I don't know what criteria it works to, but I do know from earlier in the year when I was trying to work out some issues with landing once the battery was around critical level, landing protection gets in the way badly.
I had a few scenarios where the
I2 hit critical power exactly as i was about to land. When Landing protection was enabled, the
I2 would flag up a warning message and ask if you wanted to land... it was way to easy to accidentally clear/negate the warning and cancel the auto landing that the
I2 was trying to initiate by pressing c1/c2 which would dismiss the message and cancel the landing leaving the
I2 in the air... if you then tried to land manually (which you'd just been doing anyway!), it would refuse to land as it seemed to have started the landing protection scanning over again, if you then moved the sticks to try and waggle the aircraft in to doing what you wanted, it confused it even more as the landing area changed ... and it had to redo the scan again... all of which was happening as everything is beeping at you and you're getting stressed and beginning to panic because the darned thing won't do what you tell it and land.... you end up toggling the gear up/down, moving the
I2 around trying to get it to land... the first few times it happened, I didn't even see the warnings on screen, I only found them in the logs afterwards when trying to analyse what had happened.

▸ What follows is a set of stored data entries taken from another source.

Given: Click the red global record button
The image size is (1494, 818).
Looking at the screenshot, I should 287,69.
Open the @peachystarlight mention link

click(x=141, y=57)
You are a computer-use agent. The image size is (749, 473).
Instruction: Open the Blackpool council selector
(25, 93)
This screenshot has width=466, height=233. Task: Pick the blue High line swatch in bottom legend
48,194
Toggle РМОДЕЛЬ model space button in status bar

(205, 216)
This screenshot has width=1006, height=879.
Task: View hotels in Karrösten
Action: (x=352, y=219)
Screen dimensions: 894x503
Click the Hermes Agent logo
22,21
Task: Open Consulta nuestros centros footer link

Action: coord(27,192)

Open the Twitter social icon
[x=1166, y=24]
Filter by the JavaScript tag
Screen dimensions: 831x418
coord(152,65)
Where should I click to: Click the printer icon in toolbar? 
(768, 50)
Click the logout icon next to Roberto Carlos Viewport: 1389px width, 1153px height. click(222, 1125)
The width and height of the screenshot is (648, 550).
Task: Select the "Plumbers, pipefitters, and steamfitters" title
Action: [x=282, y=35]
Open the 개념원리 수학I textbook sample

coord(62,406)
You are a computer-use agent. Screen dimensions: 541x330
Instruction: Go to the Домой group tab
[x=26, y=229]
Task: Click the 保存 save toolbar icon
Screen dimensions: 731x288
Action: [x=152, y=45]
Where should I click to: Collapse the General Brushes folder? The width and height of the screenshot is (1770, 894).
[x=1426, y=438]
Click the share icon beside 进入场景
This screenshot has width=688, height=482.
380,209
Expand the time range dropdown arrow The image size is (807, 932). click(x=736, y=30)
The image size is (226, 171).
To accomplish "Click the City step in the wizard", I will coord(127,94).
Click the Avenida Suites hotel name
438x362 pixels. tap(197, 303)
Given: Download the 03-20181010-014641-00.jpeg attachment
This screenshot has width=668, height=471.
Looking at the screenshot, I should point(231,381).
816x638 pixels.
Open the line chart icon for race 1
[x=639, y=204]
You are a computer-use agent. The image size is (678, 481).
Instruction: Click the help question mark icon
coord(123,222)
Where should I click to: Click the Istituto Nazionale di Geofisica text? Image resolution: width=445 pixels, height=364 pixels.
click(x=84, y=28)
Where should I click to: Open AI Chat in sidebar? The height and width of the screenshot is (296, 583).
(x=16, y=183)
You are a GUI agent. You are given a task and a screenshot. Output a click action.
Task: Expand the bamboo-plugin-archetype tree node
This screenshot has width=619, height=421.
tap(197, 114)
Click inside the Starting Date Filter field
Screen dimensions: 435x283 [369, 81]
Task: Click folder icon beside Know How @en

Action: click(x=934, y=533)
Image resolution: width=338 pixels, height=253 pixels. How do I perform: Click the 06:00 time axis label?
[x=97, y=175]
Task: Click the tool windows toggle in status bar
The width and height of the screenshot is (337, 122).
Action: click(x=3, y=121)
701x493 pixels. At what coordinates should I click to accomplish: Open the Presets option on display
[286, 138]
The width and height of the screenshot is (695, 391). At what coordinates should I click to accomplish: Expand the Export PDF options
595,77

After testing various bits, I figured life was a whole lot less stress if auto gear, ground proximity and landing protection where disabled. Since turning them off, I've never had the
I2 baulk at landing again. Quite the opposite - I've had it plonk itself down on the landing pad a couple of times because I was being to gentle/slow for it

, but that's all.
(And before anyone has a go at me for flying to the critical extremes... it was done deliberately to train my responses to the
I2, test the aircraft behaviour, and to find out how it handled and what could go wrong... I don't normally fly to 10% or lower

)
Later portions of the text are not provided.